# Source:
--------------------------------------------------
But the rise of analytics also has resulted in another massive shift: an influx of white, male graduates of Ivy League schools and other prestigious universities into teams’ front offices. In a data analysis conducted by ESPN, the percentage of Ivy League graduates holding an organization’s top baseball operations decision-making position — which, depending on the club, could be its president, vice president or general manager — has risen from just 3% in 2001 to 43% today; while the percentage of graduates from U.S. News & World Report’s list of the top 25 colleges — both universities and liberal arts schools — holding the same positions has risen from 24% to 67%.

This rise coincides with a drop in former players running front offices over the same period, from 37% to 20%, while the percentage of minorities running front offices has risen, but from just 3% to 10%. Additionally, no woman holds the top baseball operations position for any of the 30 major league clubs.

To be clear, MLB front offices have always lacked diversity. It wasn’t until 1994 that the Houston Astros’ Bob Watson, a former player, officially became the first Black GM in the history of the league. (Atlanta Braves executive Bill Lucas essentially was the team’s GM in the late-1970s, but team owner Ted Turner elected to keep the title for himself.) And there wasn’t an Ivy League culture to blame for that exclusion. Indeed, the only graduate from an Ivy school running a front office at the time was Oakland Athletics GM Sandy Alderson, a Dartmouth alum, and more than half of the teams were run by former players. Baseball didn’t see its first Hispanic GM for another eight years, when the Montreal Expos hired Omar Minaya.

Still, the 2002 hiring of Epstein by the Boston Red Sox helped spark the current Ivy League trend in MLB, which represents one of the most significant barriers to entry in baseball today. And that makes what Epstein said all the more instructive in defining and attempting to solve a major diversity problem in the sport as it stands in 2020.
--------------------------------------------------
# Recorded information:
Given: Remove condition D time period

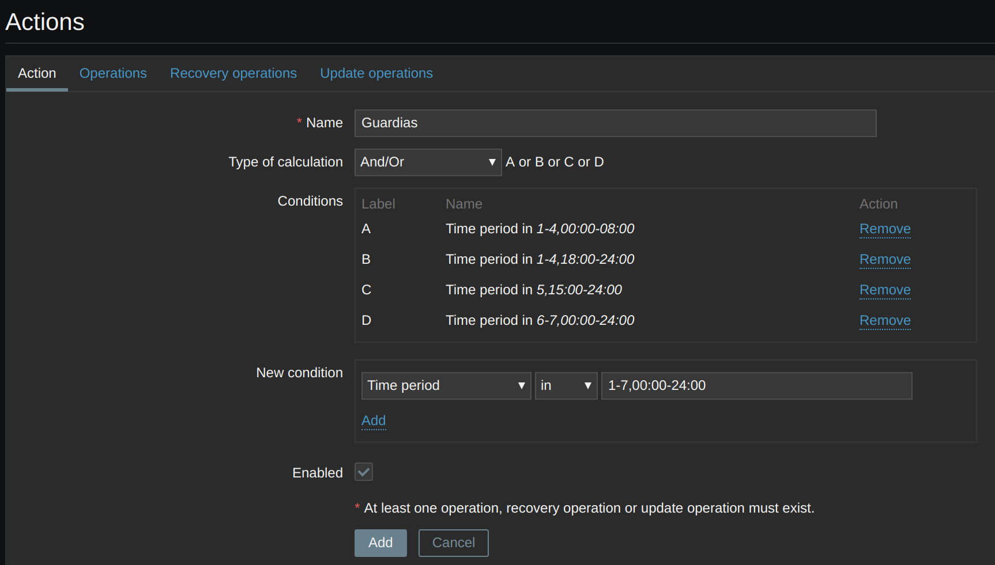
--------------------------------------------------
# Exercise:
Please reproduce the part of the passage on baseball front offices that opens with the words containing "To be clear, MLB" and closes with "hired Omar Minaya.".

# Response below:
To be clear, MLB front offices have always lacked diversity. It wasn’t until 1994 that the Houston Astros’ Bob Watson, a former player, officially became the first Black GM in the history of the league. (Atlanta Braves executive Bill Lucas essentially was the team’s GM in the late-1970s, but team owner Ted Turner elected to keep the title for himself.) And there wasn’t an Ivy League culture to blame for that exclusion. Indeed, the only graduate from an Ivy school running a front office at the time was Oakland Athletics GM Sandy Alderson, a Dartmouth alum, and more than half of the teams were run by former players. Baseball didn’t see its first Hispanic GM for another eight years, when the Montreal Expos hired Omar Minaya.